Sentada a uma mesa junto à enorme janela gradeada pelo lado de fora, uma outra mulher toma o seu café da tarde. De súbito detem-se e observa a que está a conversar ao balcão. É nitido que faz uso de toda a educação assimilada ao longo das suas várias décadas quando pergunta num tom cortês mas suave:
- A senhora desculpe eu interromper... - começa pausadamente. - Mas a senhora não é de Évora?
A outra retribui-lhe a delicadeza com um meio-sorriso irrepreensivel:
- Sou sim. Mas já saí de lá tinha eu quinze anos, já lá vão mais de quarenta anos - permite-se a inconfidência com a leveza de quem convenientemente se esquece de como se fazem contas.
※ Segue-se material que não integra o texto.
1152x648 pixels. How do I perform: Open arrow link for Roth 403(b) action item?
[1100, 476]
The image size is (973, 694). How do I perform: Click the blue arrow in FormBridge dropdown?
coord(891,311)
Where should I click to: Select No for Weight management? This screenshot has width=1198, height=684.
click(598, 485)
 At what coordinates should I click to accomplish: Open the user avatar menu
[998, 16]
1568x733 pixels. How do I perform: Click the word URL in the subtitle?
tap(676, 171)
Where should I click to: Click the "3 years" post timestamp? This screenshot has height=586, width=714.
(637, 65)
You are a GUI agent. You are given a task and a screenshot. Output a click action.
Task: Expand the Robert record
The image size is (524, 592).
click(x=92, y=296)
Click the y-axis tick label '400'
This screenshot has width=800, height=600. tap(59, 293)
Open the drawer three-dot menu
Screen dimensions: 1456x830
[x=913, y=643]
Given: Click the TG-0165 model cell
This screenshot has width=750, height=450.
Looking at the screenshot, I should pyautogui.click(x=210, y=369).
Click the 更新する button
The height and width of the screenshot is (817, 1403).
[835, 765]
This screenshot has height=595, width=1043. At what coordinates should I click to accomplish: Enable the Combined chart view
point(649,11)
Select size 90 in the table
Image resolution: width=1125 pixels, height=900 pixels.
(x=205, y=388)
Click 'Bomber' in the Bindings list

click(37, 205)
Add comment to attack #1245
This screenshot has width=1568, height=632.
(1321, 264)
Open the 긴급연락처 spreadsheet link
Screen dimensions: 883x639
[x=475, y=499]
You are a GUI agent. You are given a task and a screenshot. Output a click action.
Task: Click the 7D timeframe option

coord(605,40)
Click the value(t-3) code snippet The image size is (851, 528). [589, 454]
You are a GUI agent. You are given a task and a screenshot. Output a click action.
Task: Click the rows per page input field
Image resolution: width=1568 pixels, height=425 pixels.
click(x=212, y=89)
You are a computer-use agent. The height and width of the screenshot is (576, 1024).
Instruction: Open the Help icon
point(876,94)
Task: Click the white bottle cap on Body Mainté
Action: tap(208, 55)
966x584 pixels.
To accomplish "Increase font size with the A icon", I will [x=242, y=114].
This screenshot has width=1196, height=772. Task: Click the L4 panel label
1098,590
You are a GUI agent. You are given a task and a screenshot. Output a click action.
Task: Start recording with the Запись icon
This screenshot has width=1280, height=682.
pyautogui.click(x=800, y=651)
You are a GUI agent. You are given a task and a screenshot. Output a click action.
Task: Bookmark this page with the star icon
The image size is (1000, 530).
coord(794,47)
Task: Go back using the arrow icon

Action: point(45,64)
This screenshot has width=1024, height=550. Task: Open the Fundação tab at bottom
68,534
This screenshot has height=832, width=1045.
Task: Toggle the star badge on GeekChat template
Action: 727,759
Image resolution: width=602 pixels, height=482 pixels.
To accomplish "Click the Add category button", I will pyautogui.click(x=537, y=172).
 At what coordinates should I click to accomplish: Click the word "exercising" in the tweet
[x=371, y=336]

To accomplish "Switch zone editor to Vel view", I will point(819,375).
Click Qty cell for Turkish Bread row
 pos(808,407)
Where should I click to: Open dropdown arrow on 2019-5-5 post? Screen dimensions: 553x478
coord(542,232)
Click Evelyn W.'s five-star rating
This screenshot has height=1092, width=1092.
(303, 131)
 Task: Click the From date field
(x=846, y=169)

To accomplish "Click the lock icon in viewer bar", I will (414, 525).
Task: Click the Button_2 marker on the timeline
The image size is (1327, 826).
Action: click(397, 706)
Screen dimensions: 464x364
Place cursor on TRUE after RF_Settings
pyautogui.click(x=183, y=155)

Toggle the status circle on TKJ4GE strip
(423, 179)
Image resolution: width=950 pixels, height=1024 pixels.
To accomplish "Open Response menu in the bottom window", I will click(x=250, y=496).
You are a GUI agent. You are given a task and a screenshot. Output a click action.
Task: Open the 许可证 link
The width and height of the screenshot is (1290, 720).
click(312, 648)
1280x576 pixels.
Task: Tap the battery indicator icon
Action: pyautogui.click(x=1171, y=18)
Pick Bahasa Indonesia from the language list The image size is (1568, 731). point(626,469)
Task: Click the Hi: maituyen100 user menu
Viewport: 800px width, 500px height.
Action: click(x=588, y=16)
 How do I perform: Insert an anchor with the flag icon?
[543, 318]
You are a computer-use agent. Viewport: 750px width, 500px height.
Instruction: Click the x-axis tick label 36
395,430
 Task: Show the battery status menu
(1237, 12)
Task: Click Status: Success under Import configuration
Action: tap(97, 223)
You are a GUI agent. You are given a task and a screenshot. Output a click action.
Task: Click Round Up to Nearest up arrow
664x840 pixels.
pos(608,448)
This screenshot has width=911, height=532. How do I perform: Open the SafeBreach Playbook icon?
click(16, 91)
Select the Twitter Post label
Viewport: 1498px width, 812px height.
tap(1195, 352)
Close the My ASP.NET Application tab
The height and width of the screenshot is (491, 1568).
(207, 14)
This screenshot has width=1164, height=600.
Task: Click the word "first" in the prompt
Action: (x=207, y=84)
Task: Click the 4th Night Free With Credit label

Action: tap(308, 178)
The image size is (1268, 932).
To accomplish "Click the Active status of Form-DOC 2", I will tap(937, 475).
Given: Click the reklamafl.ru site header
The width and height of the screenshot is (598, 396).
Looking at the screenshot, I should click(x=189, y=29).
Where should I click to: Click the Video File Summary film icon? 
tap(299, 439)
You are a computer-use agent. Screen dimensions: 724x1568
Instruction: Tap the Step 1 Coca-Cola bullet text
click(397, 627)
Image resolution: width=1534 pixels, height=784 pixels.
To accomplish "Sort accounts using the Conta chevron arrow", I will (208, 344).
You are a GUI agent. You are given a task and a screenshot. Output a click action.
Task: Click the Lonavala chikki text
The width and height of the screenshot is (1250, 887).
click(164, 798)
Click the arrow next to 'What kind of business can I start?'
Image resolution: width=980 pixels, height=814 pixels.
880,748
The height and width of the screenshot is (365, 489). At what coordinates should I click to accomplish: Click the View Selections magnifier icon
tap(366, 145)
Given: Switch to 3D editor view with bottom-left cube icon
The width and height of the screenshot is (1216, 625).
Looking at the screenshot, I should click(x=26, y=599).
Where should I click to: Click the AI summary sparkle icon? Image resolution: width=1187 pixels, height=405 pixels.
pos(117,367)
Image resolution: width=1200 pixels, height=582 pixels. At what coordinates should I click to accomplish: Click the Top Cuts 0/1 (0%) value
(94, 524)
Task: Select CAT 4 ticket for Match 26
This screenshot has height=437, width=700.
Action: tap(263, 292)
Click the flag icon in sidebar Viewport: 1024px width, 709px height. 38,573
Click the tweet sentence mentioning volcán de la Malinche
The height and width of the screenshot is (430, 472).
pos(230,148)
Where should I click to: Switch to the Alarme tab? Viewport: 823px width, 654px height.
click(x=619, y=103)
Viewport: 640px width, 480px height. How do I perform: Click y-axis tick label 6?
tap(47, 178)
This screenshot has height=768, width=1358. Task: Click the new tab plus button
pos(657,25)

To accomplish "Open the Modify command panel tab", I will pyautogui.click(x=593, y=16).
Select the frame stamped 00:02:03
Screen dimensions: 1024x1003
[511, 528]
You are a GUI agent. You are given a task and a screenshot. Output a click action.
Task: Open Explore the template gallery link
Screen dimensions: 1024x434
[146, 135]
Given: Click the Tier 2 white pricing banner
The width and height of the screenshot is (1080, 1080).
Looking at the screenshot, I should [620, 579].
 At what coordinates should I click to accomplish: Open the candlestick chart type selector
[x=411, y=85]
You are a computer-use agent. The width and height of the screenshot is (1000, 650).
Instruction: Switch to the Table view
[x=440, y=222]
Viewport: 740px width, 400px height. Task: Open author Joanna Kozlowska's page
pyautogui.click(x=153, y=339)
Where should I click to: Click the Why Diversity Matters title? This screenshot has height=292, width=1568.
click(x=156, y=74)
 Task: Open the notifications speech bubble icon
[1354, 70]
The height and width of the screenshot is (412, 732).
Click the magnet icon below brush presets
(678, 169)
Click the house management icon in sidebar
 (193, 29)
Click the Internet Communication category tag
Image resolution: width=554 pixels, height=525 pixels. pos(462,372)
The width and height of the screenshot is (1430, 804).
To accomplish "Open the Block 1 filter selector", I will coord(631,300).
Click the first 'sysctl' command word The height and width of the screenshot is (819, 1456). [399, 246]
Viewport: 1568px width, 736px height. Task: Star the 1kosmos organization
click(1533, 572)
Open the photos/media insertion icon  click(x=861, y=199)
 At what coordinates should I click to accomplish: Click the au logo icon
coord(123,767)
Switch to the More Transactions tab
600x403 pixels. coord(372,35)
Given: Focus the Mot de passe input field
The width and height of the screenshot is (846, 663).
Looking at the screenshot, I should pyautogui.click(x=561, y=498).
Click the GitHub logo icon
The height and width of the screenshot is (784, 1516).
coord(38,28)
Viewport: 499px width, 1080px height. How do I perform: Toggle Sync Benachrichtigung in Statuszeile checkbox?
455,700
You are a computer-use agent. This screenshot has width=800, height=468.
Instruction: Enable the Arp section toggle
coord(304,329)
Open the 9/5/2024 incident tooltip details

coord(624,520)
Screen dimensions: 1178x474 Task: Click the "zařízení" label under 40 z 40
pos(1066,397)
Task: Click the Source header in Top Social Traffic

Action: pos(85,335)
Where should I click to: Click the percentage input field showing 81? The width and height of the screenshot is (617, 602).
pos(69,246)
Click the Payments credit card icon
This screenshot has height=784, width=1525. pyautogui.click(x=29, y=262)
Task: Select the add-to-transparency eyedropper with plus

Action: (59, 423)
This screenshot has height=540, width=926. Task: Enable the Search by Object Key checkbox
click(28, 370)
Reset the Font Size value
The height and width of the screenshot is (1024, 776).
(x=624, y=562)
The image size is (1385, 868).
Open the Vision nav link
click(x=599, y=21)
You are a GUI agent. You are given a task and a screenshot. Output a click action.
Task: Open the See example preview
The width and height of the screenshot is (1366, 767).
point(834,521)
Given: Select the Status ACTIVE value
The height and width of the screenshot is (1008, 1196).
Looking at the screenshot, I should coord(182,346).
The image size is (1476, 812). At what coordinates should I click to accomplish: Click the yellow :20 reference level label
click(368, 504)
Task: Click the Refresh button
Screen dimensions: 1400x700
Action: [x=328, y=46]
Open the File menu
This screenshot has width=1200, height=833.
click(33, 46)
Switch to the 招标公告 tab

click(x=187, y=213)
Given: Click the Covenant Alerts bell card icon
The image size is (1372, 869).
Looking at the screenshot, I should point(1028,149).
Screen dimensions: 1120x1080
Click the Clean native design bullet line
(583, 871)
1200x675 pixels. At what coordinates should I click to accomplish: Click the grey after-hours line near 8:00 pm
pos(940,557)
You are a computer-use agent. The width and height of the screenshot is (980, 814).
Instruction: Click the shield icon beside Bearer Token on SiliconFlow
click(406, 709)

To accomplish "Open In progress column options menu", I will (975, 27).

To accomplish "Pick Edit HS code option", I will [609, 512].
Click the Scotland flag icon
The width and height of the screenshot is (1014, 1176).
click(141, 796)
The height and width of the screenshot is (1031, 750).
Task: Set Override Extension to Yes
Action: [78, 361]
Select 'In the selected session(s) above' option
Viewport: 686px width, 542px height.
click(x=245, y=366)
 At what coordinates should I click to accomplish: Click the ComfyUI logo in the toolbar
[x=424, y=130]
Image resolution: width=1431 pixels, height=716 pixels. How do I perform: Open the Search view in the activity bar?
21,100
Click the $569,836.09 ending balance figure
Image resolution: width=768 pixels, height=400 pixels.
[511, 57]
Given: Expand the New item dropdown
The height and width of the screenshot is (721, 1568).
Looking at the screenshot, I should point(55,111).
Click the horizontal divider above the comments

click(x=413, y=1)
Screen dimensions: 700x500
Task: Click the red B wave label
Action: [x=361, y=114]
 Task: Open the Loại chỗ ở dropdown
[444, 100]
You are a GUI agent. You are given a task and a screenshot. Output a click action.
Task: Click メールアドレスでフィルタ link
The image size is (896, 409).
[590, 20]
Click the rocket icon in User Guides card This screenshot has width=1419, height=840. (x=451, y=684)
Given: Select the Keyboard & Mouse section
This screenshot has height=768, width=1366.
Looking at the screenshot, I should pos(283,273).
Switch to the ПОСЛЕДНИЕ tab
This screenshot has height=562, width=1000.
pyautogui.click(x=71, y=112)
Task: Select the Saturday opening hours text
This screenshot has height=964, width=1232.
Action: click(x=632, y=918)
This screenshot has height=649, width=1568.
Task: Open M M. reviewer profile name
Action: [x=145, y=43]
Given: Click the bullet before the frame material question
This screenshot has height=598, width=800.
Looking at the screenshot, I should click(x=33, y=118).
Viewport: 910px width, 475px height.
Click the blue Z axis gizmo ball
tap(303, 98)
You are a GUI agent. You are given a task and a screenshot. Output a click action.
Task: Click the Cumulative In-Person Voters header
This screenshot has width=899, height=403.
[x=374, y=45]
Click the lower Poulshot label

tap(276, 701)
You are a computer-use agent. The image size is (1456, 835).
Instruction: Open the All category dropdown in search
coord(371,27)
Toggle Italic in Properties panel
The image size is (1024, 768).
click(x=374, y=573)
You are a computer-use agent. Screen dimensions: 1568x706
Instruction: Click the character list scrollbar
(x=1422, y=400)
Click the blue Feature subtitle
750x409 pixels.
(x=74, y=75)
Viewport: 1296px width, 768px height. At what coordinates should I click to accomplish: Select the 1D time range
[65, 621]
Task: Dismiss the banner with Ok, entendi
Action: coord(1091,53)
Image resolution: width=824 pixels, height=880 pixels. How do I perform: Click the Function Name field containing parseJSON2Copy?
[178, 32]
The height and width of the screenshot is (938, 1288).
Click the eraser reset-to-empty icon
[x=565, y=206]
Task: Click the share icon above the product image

- Pois. Agora estava a olhar para a sua cara e estava a pensar "parece-me que conheço aquela cara de algum lado". - prossegue a senhora sentada à mesa. - Isso foi mais ou menos quando eu também saí de lá.
A conversa cai num silêncio simultâneo. Ao balcão reata-se a conversa com o patrão enquanto à mesa se retoma a leitura do jornal.
Duas pessoas nascidas no mesmo sitio, que se entreolharam durante quarenta anos, demoraram apenas 20 segundos para descobrir que não tinham absolutamente nada em comum.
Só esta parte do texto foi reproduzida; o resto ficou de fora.